Adjusting the Crown, Winding Stem, & Bow

And on to the rest of the case. I didn’t like the crown, which was obviously a cheap replacement intended for a much smaller watch. I sifted through my stash of crowns and found a nice gold-filled one that matched the case much better.

If you grip the square stem with small jeweler’s pliers, the crown will unscrew easily.

Removing the crown gave me a chance to adjust the depth of the winding stem. This watch would wind normally, but the hand-setting was irksome. The crown would feel loose and floppy when pulled out, and the hands wouldn’t move unless the crown was slightly pushed in.

This is a classic sign that the sleeve that holds the stem needs to be adjusted.
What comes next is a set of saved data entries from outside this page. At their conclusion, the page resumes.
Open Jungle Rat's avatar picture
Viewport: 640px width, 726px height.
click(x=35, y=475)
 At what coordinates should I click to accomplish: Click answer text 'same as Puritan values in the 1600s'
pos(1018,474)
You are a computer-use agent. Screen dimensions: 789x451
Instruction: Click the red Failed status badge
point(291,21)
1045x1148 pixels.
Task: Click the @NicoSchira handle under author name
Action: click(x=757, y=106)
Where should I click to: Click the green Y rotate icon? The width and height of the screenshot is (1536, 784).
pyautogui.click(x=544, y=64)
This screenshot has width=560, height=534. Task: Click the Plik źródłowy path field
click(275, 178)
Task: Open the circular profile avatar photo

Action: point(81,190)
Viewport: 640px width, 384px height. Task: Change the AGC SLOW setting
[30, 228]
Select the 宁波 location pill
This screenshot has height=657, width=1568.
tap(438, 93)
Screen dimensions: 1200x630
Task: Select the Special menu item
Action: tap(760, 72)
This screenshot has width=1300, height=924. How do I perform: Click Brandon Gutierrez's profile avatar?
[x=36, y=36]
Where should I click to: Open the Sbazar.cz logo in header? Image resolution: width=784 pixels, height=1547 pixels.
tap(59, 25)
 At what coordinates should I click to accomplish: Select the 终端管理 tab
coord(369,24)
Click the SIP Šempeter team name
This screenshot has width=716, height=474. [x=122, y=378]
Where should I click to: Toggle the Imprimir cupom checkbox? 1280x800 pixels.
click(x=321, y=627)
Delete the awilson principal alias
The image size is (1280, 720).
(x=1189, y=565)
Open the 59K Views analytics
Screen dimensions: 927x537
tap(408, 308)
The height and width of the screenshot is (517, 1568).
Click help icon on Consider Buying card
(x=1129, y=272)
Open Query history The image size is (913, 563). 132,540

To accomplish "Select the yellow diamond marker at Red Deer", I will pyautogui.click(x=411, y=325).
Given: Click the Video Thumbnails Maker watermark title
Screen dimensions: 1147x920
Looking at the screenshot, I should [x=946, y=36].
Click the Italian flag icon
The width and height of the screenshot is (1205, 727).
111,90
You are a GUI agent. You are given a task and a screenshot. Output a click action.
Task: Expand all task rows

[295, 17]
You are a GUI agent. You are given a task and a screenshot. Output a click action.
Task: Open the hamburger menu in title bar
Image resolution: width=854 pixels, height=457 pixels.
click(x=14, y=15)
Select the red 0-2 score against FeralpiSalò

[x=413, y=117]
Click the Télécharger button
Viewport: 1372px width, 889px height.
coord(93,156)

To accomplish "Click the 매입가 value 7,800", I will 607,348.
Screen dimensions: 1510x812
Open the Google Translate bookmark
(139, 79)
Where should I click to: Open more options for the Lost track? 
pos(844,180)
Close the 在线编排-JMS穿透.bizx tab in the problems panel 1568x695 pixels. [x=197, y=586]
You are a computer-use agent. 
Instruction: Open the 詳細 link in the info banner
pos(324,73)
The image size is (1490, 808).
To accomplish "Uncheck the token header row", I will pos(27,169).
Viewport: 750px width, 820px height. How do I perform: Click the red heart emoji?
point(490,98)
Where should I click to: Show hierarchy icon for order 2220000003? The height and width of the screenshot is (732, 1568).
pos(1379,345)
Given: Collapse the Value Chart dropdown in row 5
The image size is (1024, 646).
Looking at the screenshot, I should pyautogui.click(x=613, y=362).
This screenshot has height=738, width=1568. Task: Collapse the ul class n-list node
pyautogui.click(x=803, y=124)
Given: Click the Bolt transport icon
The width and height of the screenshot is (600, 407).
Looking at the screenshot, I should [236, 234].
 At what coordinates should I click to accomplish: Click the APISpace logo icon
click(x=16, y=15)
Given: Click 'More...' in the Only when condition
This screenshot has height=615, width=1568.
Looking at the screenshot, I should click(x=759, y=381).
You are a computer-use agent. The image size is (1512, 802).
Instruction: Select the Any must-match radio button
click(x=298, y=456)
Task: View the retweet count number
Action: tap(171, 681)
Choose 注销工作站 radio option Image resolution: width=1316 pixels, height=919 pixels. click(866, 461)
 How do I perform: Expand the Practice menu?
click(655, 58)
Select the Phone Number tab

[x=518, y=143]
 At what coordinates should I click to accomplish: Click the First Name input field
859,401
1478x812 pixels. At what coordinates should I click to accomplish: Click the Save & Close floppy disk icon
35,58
The sleeve screws into the neck of the case and holds the stem. Over time, with the pressure of setting and winding, the sleeve can get out of position.

Notice that the inside of the case neck is threaded. Screwing the sleeve in more deeply will make the stem engage at the right depth, so the hands should set normally without a lot of slack and play in the crown and stem.

For this, we need a sleeve wrench, which looks something like this.

Notches on the prong’s side fit into the slots in the sleeve, much like a screwdriver blade would. But because the stem is in the way, a screwdriver blade wouldn’t work. The hollow tube allows the wrench to fit over the stem so that the slots an engage with the sleeve, allowing it to be twisted. A few twists and the winding and setting was perfect.

As for the bow, I rummaged through my stash of bows and found a nice one that, after some polishing with the flex shaft, suits the watch nicely.

You can see how the inner diameter between the bow’s ends is much smaller than the diameter on the case. The bow has to be “opened” under tension so it can snap onto the case snugly.

To open a bow, you use a kind of pliers called…wait for it…bow-opening pliers. Squeezing the handles spreads open the bow, which is then slipped onto the case.

Easy-peasy, but incredibly hard and frustrating without the right tool.

Wrapping Up

And here’s the end result—a sharp watch that is ticking away happily. I like the double-sunk dial (with a small “character chip”) and the blue Breguet-style moon hands.

But I have a lot of Illinois watches around the house, so this one will go back into the stream. Fare thee well, old fellow.